Anesthesia using inhalers in resource-limited settings can present significant challenges due to unreliable power supply erratic oxygen supply and lack of maintenance of anesthetic machines. Additionally the use of older generation anesthesia increases the risk of adverse events such as hypoxic respiratory depression and unstable drug overdose especially in rural areas. During our investigation we encountered problems such as severe gas leakage in the ventilator system insufficient oxygen supply and intermittent power outages. These limitations highlight the need for more reliable and safer anesthesia delivery systems in resource-poor settings.
Another potential issue with TIVA is the need for post-anesthesia care units (PACUs) to monitor patients for a longer period of time after surgery compared to surgery using other anesthetic techniques. During the process of creating the demonstrated protocol, other more multimodal approaches were considered, such as the implementation of deep cervical blocks with low doses of ketamine and fentanyl, or even the placement of cervical epidural anesthesia. While it is true that these anesthetic models would potentially have a faster and safer recovery, the lack of means as well as the technical difficulty for implementation and maintenance, rule out these anesthetic options.

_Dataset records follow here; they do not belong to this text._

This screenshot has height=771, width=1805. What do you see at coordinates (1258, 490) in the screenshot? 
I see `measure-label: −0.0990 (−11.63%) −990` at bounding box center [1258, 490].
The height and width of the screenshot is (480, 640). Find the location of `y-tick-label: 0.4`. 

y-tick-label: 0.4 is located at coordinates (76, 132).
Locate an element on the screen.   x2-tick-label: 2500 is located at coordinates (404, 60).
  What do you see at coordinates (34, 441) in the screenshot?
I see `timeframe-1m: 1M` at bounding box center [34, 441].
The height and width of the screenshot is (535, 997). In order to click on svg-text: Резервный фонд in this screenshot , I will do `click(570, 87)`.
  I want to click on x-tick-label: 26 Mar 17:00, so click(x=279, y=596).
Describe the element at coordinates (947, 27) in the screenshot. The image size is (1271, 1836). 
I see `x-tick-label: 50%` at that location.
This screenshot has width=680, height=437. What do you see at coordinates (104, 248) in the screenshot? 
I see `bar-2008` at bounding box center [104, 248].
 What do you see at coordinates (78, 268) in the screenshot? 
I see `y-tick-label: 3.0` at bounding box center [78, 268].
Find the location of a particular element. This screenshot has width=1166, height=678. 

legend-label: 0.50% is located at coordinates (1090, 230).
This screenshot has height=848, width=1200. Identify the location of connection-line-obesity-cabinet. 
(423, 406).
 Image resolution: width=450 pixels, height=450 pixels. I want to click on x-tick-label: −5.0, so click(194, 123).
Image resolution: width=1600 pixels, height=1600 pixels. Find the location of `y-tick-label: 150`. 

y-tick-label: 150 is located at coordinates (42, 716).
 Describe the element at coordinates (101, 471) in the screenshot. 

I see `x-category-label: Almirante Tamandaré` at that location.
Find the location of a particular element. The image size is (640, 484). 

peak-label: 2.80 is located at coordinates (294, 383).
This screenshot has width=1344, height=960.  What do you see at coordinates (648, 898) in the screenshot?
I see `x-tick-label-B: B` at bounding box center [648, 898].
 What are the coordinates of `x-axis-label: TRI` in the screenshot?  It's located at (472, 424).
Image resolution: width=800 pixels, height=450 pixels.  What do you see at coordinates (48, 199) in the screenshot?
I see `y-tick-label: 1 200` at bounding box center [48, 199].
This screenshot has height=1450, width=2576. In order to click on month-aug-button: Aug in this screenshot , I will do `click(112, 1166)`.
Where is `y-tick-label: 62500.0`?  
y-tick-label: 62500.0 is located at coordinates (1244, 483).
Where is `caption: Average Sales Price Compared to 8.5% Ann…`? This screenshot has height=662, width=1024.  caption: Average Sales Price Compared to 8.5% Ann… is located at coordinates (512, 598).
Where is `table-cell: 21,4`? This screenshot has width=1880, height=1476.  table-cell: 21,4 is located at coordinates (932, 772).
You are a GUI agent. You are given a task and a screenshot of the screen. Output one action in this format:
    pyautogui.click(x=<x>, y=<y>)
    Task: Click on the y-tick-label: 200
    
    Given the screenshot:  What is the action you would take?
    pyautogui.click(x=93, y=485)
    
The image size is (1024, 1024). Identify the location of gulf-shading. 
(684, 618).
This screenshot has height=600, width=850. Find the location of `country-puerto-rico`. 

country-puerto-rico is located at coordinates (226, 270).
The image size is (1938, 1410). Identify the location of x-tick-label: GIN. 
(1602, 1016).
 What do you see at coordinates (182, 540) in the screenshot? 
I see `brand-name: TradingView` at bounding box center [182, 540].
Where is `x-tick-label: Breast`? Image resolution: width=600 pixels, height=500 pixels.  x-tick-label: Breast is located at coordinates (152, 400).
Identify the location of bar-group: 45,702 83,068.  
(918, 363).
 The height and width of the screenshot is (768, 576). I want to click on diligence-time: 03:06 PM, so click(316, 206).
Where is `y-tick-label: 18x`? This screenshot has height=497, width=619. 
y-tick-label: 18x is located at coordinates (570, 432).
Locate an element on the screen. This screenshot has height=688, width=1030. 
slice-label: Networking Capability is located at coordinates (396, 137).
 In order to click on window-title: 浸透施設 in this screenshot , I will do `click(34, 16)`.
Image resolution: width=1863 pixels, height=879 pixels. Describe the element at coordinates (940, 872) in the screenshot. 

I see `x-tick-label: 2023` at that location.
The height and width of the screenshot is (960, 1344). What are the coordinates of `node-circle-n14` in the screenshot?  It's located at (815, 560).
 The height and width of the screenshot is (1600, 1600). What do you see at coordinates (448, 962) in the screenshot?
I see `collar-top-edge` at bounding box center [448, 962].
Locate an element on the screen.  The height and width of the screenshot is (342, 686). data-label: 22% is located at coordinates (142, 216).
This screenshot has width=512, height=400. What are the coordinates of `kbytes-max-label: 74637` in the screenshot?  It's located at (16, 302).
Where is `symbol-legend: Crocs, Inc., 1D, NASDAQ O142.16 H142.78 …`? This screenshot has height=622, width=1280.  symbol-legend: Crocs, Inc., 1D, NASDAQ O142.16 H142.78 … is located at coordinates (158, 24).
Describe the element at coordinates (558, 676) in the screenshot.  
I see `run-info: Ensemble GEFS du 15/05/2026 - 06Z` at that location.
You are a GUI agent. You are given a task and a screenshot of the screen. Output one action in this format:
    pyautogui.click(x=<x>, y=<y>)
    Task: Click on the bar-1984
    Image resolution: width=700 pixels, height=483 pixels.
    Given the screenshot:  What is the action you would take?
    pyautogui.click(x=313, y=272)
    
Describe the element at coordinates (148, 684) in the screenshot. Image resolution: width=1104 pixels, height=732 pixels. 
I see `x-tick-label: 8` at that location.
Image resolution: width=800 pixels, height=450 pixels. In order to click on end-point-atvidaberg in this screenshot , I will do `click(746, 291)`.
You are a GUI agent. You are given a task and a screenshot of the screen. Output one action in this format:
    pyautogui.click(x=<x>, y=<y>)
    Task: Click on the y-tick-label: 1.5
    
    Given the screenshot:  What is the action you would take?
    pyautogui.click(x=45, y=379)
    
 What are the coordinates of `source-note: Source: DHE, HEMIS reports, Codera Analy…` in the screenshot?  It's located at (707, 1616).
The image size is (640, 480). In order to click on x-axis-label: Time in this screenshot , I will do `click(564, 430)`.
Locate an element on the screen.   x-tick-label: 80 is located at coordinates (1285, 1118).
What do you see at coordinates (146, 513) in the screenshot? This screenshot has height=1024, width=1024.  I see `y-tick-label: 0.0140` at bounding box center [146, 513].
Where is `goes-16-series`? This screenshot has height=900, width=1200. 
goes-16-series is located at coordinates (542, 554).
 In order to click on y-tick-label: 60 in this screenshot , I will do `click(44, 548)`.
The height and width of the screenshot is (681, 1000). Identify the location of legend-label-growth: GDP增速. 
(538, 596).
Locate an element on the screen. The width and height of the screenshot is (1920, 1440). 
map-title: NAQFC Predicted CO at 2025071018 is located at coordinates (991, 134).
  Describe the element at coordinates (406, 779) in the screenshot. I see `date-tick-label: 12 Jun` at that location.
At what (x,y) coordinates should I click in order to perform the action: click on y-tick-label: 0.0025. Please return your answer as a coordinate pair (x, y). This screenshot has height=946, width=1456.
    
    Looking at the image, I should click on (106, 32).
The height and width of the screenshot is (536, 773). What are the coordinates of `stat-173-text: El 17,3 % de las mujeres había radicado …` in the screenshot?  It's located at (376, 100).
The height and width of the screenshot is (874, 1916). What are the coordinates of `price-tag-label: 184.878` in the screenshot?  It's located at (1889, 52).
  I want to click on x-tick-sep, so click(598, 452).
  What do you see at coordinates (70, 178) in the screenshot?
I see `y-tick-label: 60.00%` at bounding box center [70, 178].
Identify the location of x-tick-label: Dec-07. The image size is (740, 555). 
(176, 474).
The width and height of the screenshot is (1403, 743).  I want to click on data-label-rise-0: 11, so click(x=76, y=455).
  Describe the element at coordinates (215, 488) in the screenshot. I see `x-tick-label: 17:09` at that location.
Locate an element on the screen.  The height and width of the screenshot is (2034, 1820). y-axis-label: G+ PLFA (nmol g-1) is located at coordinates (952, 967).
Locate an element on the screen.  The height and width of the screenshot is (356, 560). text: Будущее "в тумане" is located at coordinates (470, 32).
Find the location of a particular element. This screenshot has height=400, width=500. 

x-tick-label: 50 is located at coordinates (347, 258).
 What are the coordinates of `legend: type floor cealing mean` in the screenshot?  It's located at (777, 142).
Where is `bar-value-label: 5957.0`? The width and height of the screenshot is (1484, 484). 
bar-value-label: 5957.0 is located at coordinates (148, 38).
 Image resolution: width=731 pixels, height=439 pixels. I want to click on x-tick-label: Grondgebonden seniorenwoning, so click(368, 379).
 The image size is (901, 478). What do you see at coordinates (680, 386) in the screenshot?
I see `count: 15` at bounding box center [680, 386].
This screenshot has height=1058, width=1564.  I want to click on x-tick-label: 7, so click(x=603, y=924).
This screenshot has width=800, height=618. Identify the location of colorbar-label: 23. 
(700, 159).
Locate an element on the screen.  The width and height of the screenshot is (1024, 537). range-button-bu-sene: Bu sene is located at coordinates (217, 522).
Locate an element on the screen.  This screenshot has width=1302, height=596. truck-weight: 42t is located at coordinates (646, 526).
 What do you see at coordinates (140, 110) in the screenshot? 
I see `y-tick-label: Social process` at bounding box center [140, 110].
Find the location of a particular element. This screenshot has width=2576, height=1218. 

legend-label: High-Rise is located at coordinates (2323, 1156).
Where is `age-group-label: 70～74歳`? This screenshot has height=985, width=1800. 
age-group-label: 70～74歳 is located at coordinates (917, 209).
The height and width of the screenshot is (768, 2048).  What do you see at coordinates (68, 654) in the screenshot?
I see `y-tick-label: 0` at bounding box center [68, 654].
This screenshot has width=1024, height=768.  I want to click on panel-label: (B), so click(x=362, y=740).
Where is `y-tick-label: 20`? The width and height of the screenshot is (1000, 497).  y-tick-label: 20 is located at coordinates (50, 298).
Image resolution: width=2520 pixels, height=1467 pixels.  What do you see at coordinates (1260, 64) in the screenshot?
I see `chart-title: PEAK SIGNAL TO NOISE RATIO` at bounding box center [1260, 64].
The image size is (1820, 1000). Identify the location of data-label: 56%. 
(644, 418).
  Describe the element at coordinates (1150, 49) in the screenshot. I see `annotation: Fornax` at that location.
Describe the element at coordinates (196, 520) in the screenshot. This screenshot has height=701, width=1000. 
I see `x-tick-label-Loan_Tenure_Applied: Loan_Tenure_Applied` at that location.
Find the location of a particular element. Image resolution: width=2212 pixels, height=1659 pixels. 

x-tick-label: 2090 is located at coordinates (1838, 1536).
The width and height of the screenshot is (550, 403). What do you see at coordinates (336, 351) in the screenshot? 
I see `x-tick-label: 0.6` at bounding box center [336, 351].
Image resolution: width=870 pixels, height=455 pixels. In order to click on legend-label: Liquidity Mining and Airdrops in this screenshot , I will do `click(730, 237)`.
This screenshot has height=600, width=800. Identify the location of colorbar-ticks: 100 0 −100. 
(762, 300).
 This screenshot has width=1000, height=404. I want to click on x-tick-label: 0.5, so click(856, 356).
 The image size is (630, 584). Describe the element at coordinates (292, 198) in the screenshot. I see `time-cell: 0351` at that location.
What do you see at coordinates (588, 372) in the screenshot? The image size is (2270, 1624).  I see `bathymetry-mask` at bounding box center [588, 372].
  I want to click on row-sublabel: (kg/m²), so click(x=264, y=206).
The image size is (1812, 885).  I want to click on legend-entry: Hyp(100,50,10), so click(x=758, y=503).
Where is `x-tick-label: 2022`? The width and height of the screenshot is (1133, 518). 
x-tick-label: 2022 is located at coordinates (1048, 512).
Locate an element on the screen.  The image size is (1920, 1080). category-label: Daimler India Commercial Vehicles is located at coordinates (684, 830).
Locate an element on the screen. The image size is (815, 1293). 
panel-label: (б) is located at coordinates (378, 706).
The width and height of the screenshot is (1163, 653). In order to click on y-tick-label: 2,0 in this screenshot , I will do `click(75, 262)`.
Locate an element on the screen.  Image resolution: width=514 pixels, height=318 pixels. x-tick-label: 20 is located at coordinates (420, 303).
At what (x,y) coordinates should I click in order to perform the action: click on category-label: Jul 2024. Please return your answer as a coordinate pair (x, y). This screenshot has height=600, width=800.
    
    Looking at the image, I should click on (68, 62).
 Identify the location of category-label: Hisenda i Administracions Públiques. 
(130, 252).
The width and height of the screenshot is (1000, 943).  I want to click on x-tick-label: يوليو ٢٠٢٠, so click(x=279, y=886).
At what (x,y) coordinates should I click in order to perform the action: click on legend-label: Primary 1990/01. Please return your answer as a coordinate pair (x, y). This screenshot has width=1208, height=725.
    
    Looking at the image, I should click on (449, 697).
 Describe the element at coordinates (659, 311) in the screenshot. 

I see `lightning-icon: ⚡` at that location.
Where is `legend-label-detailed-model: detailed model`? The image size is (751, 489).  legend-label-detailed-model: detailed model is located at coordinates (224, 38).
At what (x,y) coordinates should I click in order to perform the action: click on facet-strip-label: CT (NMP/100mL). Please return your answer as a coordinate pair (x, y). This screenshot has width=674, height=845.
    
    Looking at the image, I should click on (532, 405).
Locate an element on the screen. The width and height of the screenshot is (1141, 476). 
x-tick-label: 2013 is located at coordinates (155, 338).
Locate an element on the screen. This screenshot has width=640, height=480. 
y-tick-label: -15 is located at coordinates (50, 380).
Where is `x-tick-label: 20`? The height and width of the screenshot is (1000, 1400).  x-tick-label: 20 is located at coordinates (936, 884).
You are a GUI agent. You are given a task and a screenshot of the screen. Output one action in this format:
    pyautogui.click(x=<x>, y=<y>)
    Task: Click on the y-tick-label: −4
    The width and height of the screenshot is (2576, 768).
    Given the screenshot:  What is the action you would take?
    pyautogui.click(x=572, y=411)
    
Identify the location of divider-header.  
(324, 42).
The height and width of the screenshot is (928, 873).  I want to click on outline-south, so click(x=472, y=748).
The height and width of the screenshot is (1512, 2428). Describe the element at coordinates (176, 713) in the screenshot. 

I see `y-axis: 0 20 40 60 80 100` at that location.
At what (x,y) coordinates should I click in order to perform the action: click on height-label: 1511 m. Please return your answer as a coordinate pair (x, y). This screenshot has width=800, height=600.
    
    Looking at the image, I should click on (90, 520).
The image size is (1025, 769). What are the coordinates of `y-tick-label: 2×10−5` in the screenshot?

In the case of the present study, patients were kept in the PACU for 2 hours post-operatively, to prevent the occurrence of post-operative respiratory and phonation problems, before being admitted to the hospital for 24 hours. However, in low-resource settings, the availability of PACUs may be limited, making it more difficult to provide adequate post-operative care. 7-9
The use of sugammadex was included in our protocol for several reasons. In the first place, our only option as a neuromuscular relaxant was rocuronium, which has a highly variable and hardly predictable half-life, we had a lack of any type of neuromuscular monitoring, and, furthermore, we had a very ample supply of sugammadex, not only in relation to the budgeted needs by the anesthesia team, but by hand from existing remnants of old expeditions. With all this, the use of sugammadex, despite the existence of neostigmine, was taken as preferable due to the safety guarantees it offered in this specific case.
Despite these challenges this study demonstrates that TIVA can be successfully applied to a variety of surgical procedures in rural sub-Saharan Africa. However close attention must be paid to equipment and personnel requirements and postoperative care to ensure optimal results.
In general, the use of TIVA in low-resource settings requires a balance between benefits and challenges and its success. This is highly dependent on the availability of adequate resources and trained personnel.
Conclusion
TIVA offers a potential solution for providing safe and effective anesthesia in rural regions of Sub-Saharan Africa. Further research in this area may be beneficial in order to more fully understand the potential benefits and drawbacks of TIVA in these settings.